As for the delta, I agree with you on the controls being above the lathe, probably not the safest or convenient.


----------



## OSU55

I know how $ can burn a hole in a youngsters pocket, but have you tried to do anything to help your current lathe? Like put a higher quality belt on it? Are your tools sharp? I have the 34706 HF lathe. No slip problems after replacing the belt with one from the auto store, and tho some claim it is under powered, I have not found that to be true. Sure i can stop it in its tracks with an over aggressive cut, one that borders on unsafe. A liitle maintenance may be allyou need.


----------



## mattharper

The belt seems fine, and I use a Rikon slow speed grinder to keep my tools sharp. I don't blame the lathe, I recently rough turned a piece of live oak that was 10", the maximum diameter for the lathe, and it worked fine. It just takes longer to rough out bowls because I have to take light cuts, and it is scary with the slowest speed being 750 rpm. But after having it for a year, certain things make me want a newer lathe every time I use it, like having to unscrew an allen screw to loosen the lever to change belts, and having to reach over and behind the whole lathe while my face mask bumps into wall behind it. The tail stock has way too much slop, and the centers don't line up, which means the pens I make are ovular and not round. I don't blame the lathe, I've just outgrown it.

**COLLECTED MATERIAL:**
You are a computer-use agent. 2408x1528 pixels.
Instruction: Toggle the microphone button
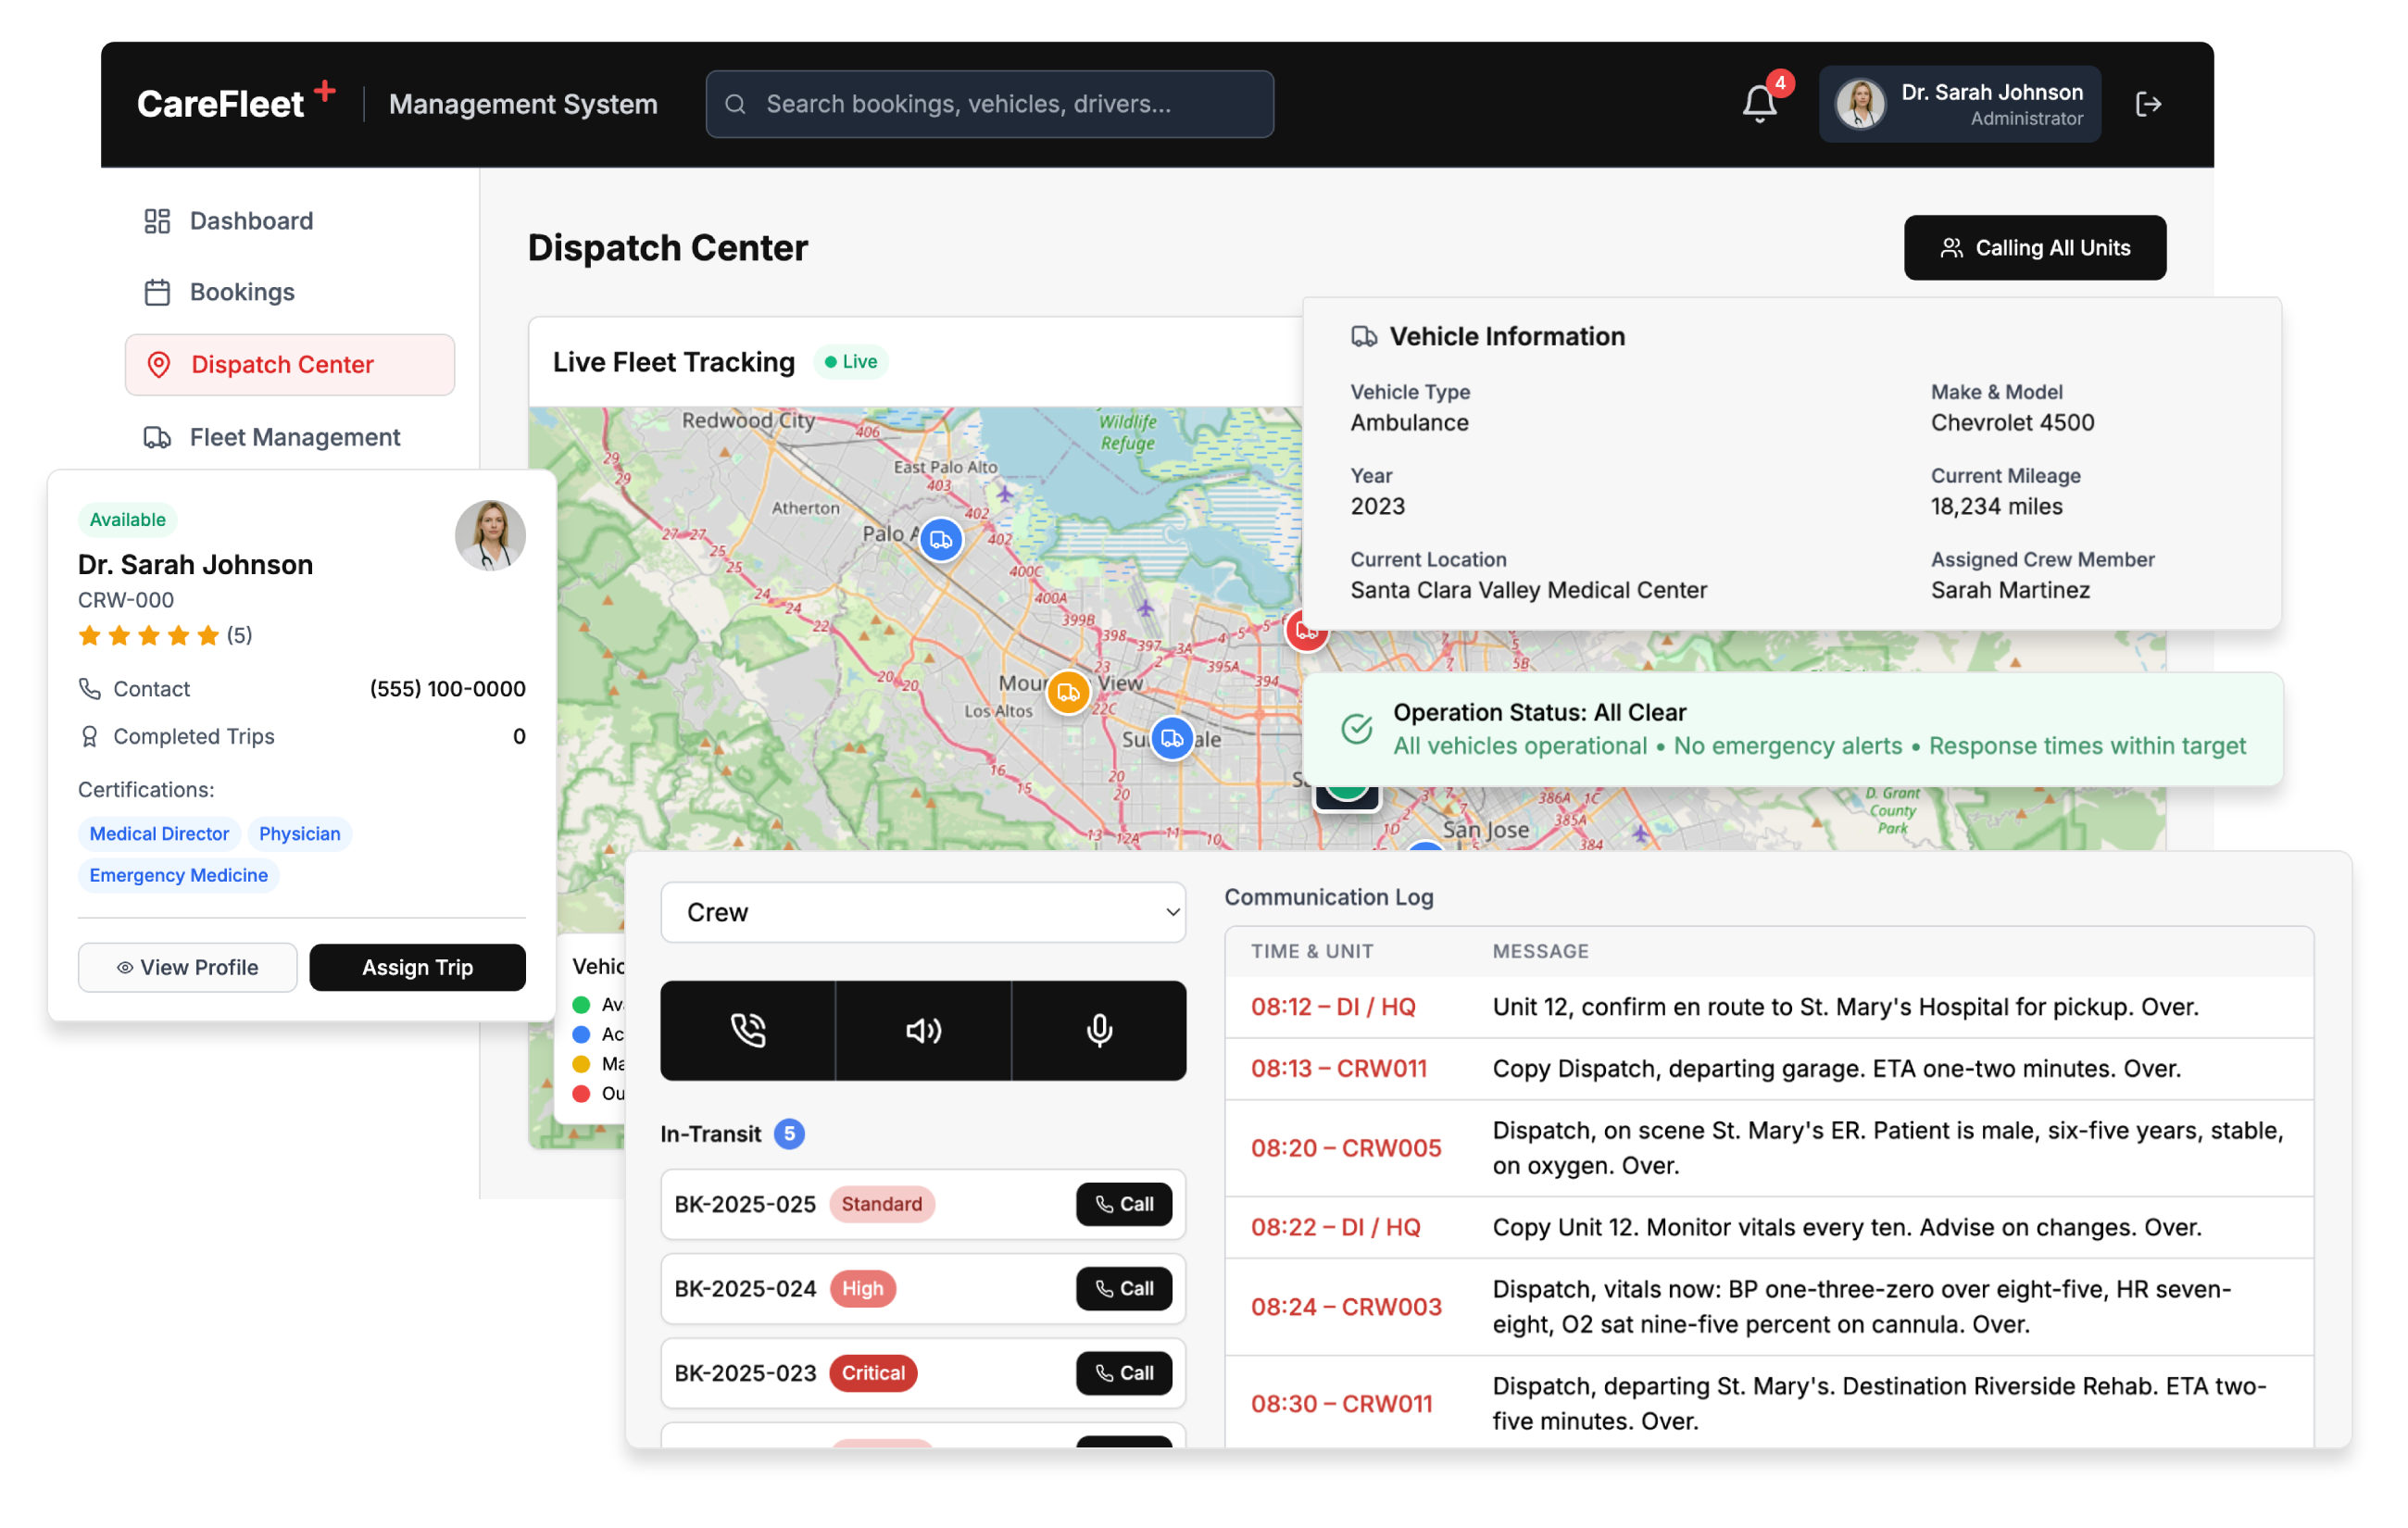1099,1030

**TASK GOAL:** Revise the passage of the lathe forum thread above that begins at the words "## mattharper" and stops after "just outgrown it.", changing "lathe" to "machine" wherever it occurs.

**TASK RESULT:**
## mattharper

The belt seems fine, and I use a Rikon slow speed grinder to keep my tools sharp. I don't blame the machine, I recently rough turned a piece of live oak that was 10", the maximum diameter for the machine, and it worked fine. It just takes longer to rough out bowls because I have to take light cuts, and it is scary with the slowest speed being 750 rpm. But after having it for a year, certain things make me want a newer machine every time I use it, like having to unscrew an allen screw to loosen the lever to change belts, and having to reach over and behind the whole machine while my face mask bumps into wall behind it. The tail stock has way too much slop, and the centers don't line up, which means the pens I make are ovular and not round. I don't blame the machine, I've just outgrown it.